I disagree, this security change is a step in the right direction as @NINJAMASTR999 stated above and this would stop the stealing of Roblox accounts, which is great.
Sometimes users don’t know how to secure their accounts correctly and having this would save thousands of accounts.
At least this helps somewhat.
My account was breached in the past even with 2SV + Account PIN though. Someone somehow bypassed both without sending me any email or indication of a sign in, and changed my settings despite there being an Account PIN enabled.
It’s nice to know that roblox is aware about the security problems and is trying to fix them. But it would be nice if instead of gmail 2FA if it used Google Auth instead.
QR code already has issues on Discord with people scanning QR codes that other people send with malicious intent. That’s probably not a good idea.
What confuses me is the ‘Trust this device for 30 days’ option.
If we get these ‘at times’ 30 days before the last time we entered a code, there really isn’t any point in that right? However, this is a good start.
I hope Roblox will continue to make more efforts in improving account security.
Don’t mind me, just waiting here until I see more movement from Roblox’s end beyond adding the endpoint nearly 3 months ago…
I don’t see why 2SV is even optional, to be honest. This is a step in the right direction at least, but something like 2SV is pretty much the bare minimum for protecting your account. I’m surprised there are people here that don’t have it on.
That’s why I specified I would like it if it was a toggle, I already use 2SV and keep my passwords safe. I wouldn’t want to be inconvenienced by something that seems unnecessary, I’d understand if it prompted 2SV if suspicious activity was detected (such as a login that would be too far away from where you usually login from) but this says it happens occasionally which I dislike.
This is a great start! But what we really need is support for physical security keys, also known as U2F. So for example, the YubiKey, Google Titan, etc.
I’d like for the 2 step random verification checks to have a different interface if it’s not a 2 step prompt.
Like saying instead of “2-step verification”, try to clarify more that it’s a random check.
I got this earlier on mobile and I thought I accidentally enabled 2-step.
Besides that, this is a great feature! I’ve heard countless stories of accounts being breached without 2 step. This should help a lot!
Awesome way to protect users at all times!
Like I said thousands of accounts are being breached and adding this system, though it may be a hassle, is better than losing thousands of more Roblox accounts.
Because people don’t know better, they don’t secure their accounts, which leads to breaches and accounts getting compromised.
I slightly agree with this, if 2SV was required upon sign up it would probably be better for everyone, especially if they forgot the password and can no longer get into their account (from experience).
This would most likely also reduce the creation of bots if Roblox required to add and verify an email upon signing up.
That’s a step in the right direction, however, it does feel like it’s still just applying a paper band-aid on a really nasty cut. I am more eager to see other 2FA methods such as Google Auth or support for Titan Keys in the near future.
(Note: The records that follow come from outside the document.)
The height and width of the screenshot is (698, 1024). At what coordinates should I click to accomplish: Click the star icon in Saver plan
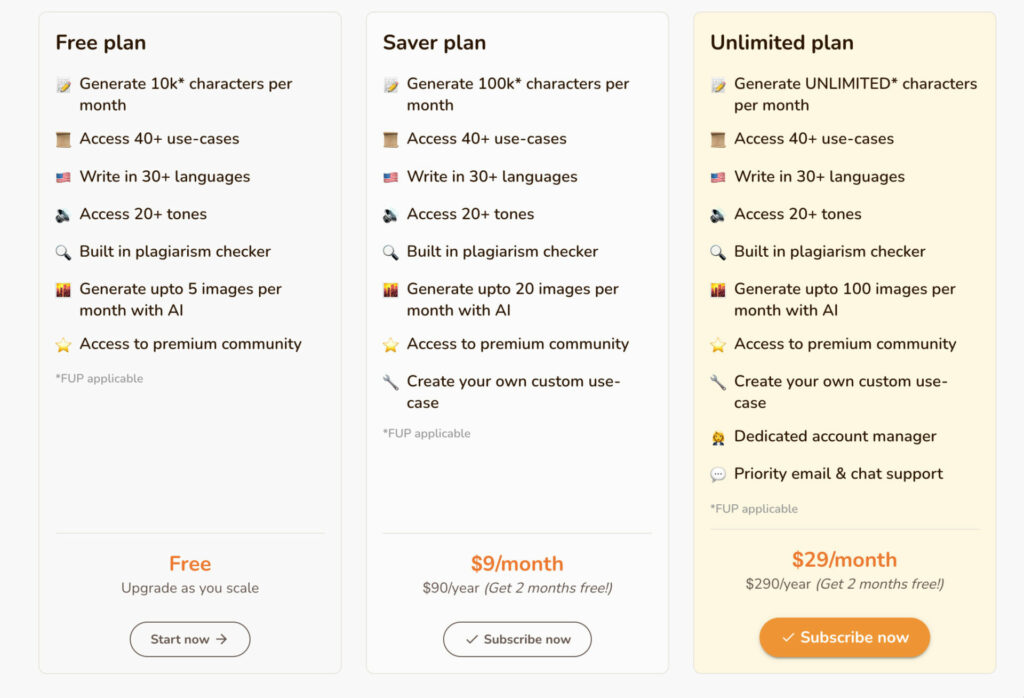tap(391, 345)
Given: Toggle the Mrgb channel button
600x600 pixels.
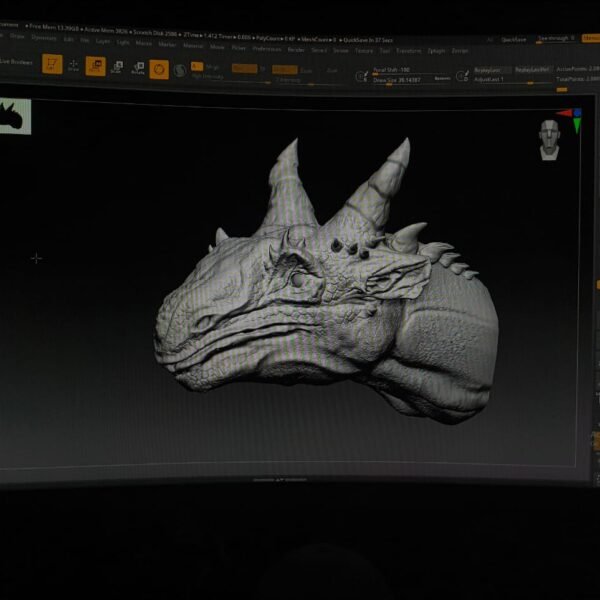Looking at the screenshot, I should click(212, 67).
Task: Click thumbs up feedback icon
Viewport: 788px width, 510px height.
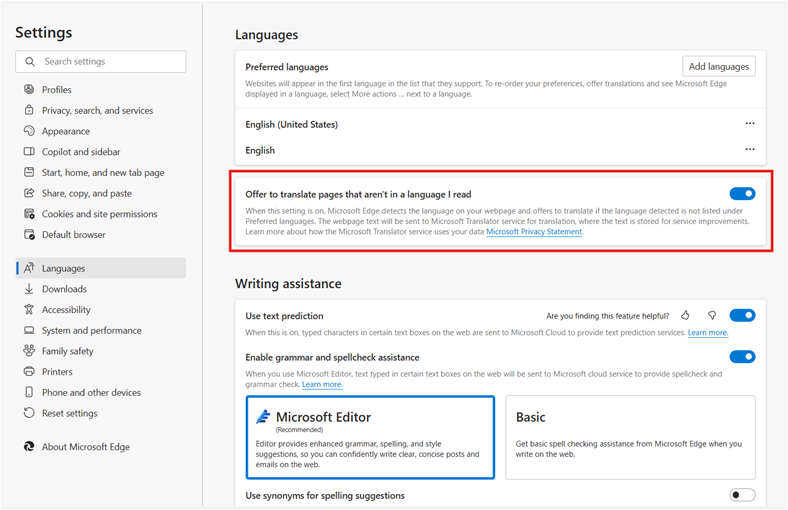Action: 685,316
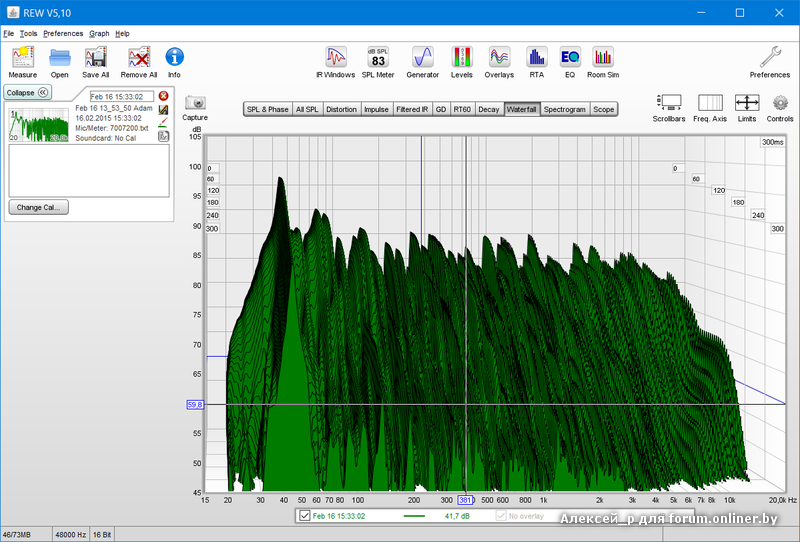This screenshot has width=800, height=542.
Task: Launch the signal Generator
Action: point(422,58)
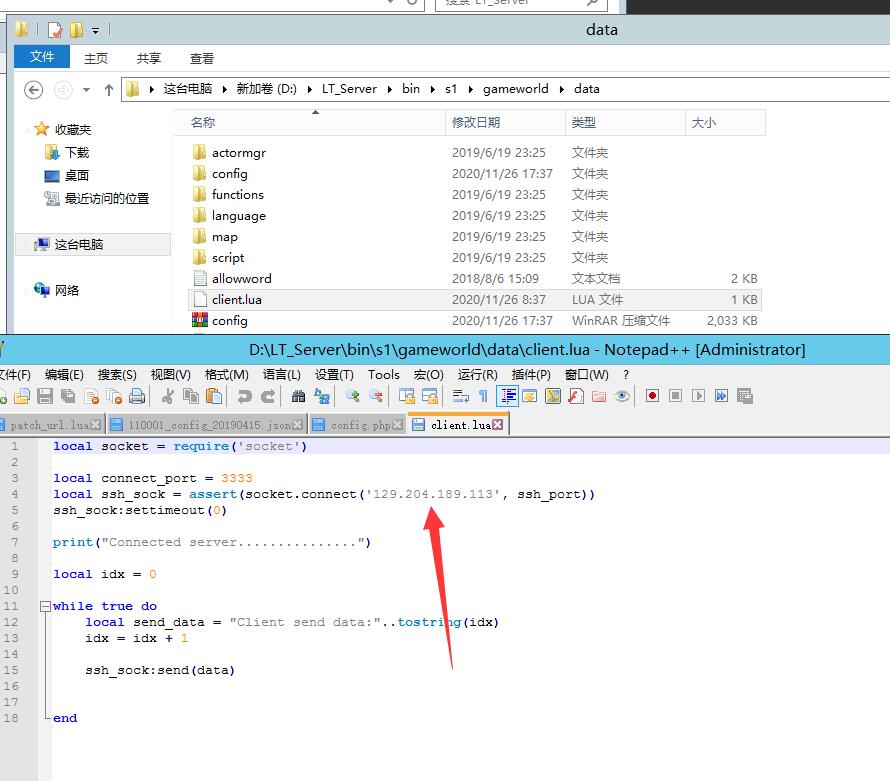Click the Cut scissors icon
Screen dimensions: 890x781
(x=167, y=396)
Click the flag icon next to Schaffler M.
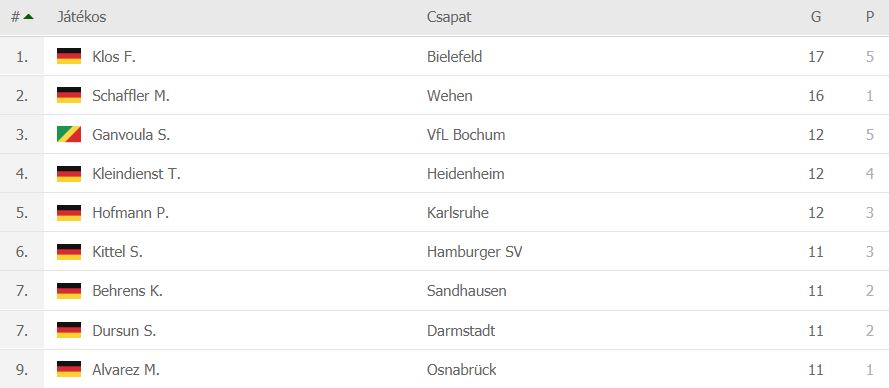 coord(69,95)
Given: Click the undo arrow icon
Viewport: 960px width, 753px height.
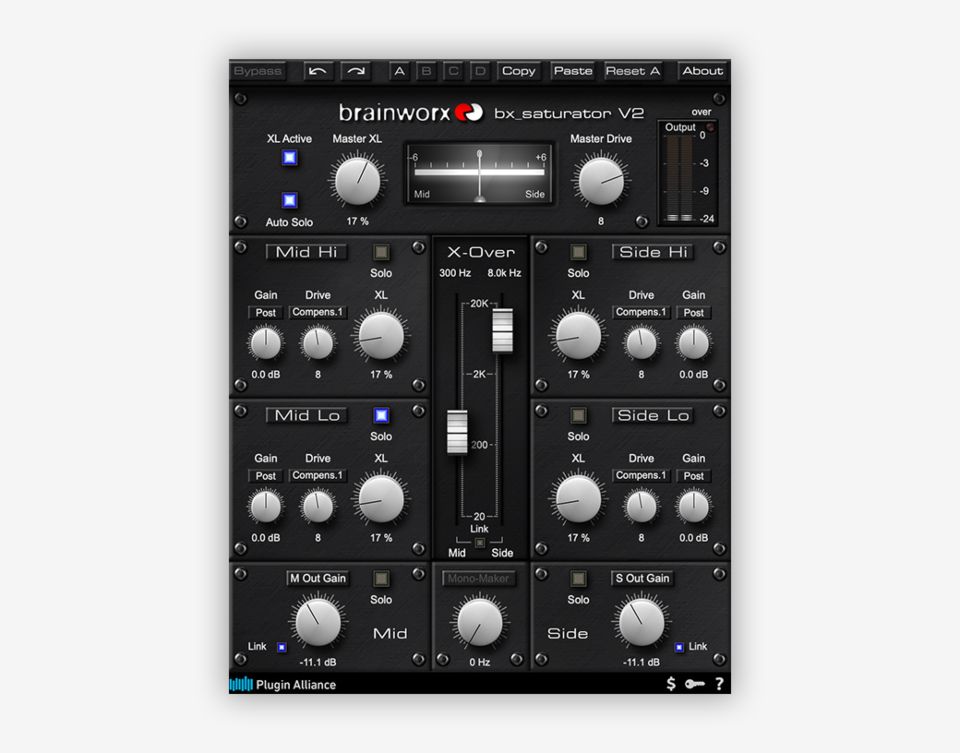Looking at the screenshot, I should [318, 71].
Given the fact that 2FA is an option that is opt-in, and out of the way, and given the fact that Roblox has an audience that would typically be under the age requirement to sign up for an email, it’s understandable (though not excusable) that it isn’t enabled by default. Asking your parents to check their emails every 30 days (at the least) to play Roblox may not be optimal for the user experience.
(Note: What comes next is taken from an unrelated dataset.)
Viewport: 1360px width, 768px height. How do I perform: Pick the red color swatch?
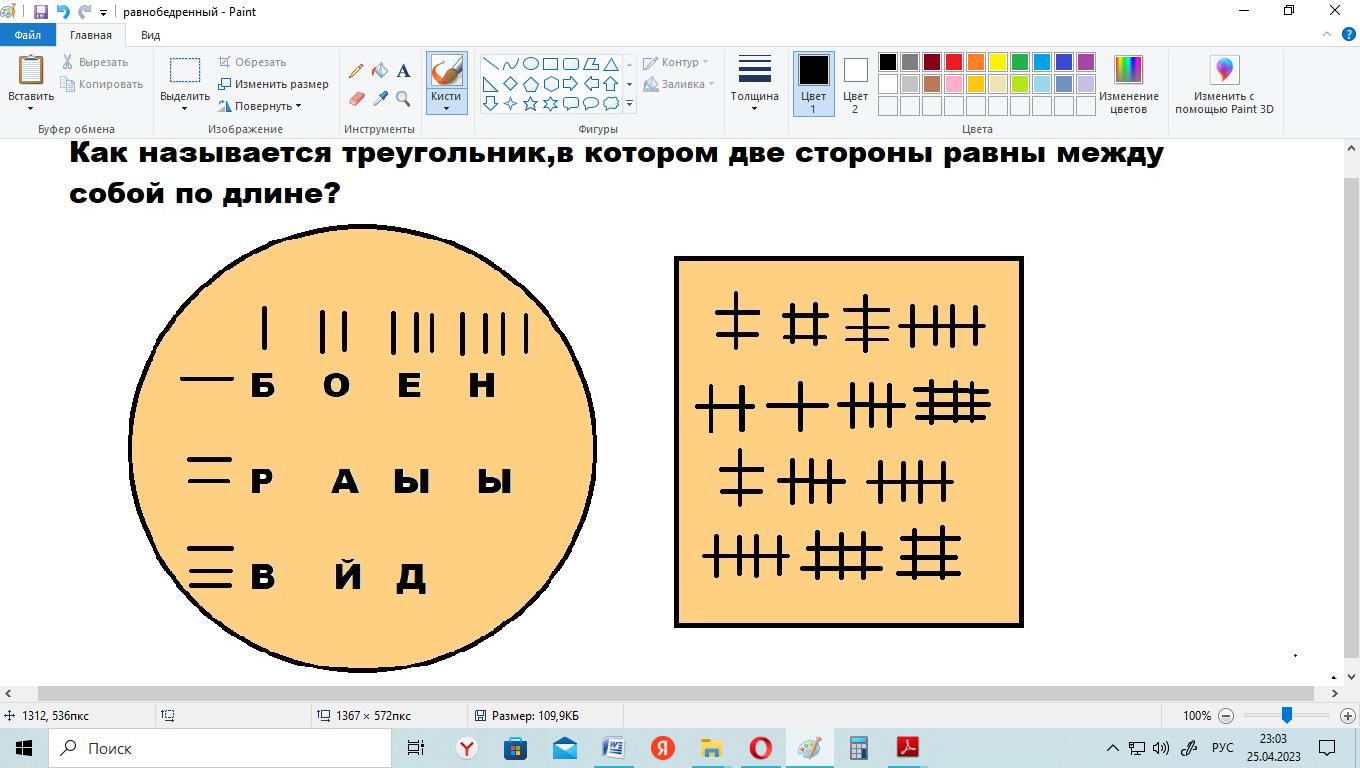[x=953, y=62]
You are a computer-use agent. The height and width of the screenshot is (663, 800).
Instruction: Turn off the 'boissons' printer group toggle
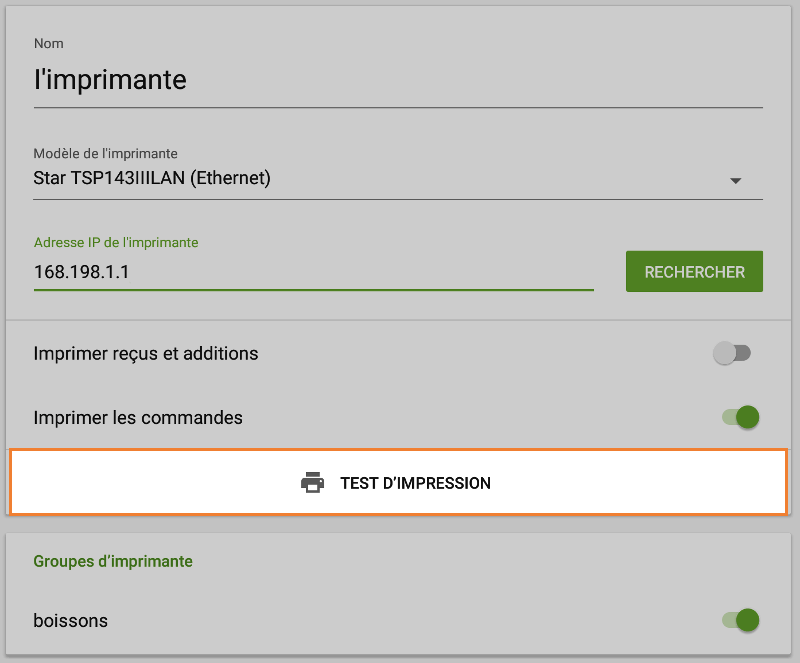pos(737,620)
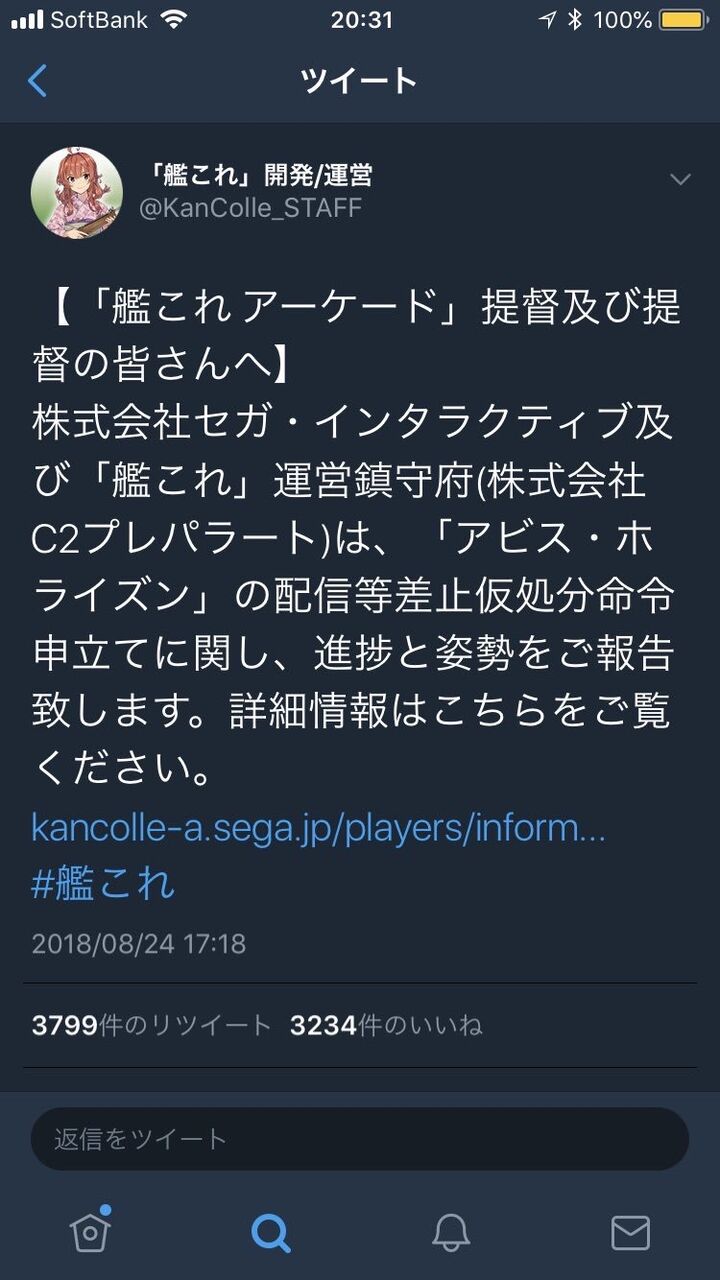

Although I’d argue that 2FA should be required for accounts that are 13+. And authentication apps could reduce the friction that I mentioned above.
This is a step in the right direction, as many players are under the age of 13, and don’t know how to activate and operate 2FA… I doubt this change is going to make a major difference in the security of the website, but it’ll at least prevent some accounts from being hijacked, which is of course, better than nothing.
I’m not sure what “at times” is supposed to mean… How would the filter trigger this action, and when would it decide if it’s necessary or not? If anyone’s able to clarify, I’d greatly appreciate it.
These is an amazing feature to prevent hacks. Good on Roblox to do this. There have many been hacking incidents and stuff. Nice update!
Now you should add SMS 2SV or maybe integrate Google Authenticator
This is great! Any new ways to prevent compromised roblox accounts is always a good change, but I am concerned about one thing. As someone who regularly visits the website and knows my email and its password, this change will affect me positively, but what about more casual players who have forgotten their sign-up emails and the password to those emails? Will they be locked from their accounts?
I definitely agree with this. 2FA on trades and such would help prevent users from losing their assets due to that extra wall but there definitely needs to be more account security. I’ve had 3 friends within the past month get their accounts compromised despite having 2FA.
Also, has anyone ever mentioned incorporating an authentication section within the app? Blizzard does this and is extremely helpful when it comes to preventing unwanted access into your account.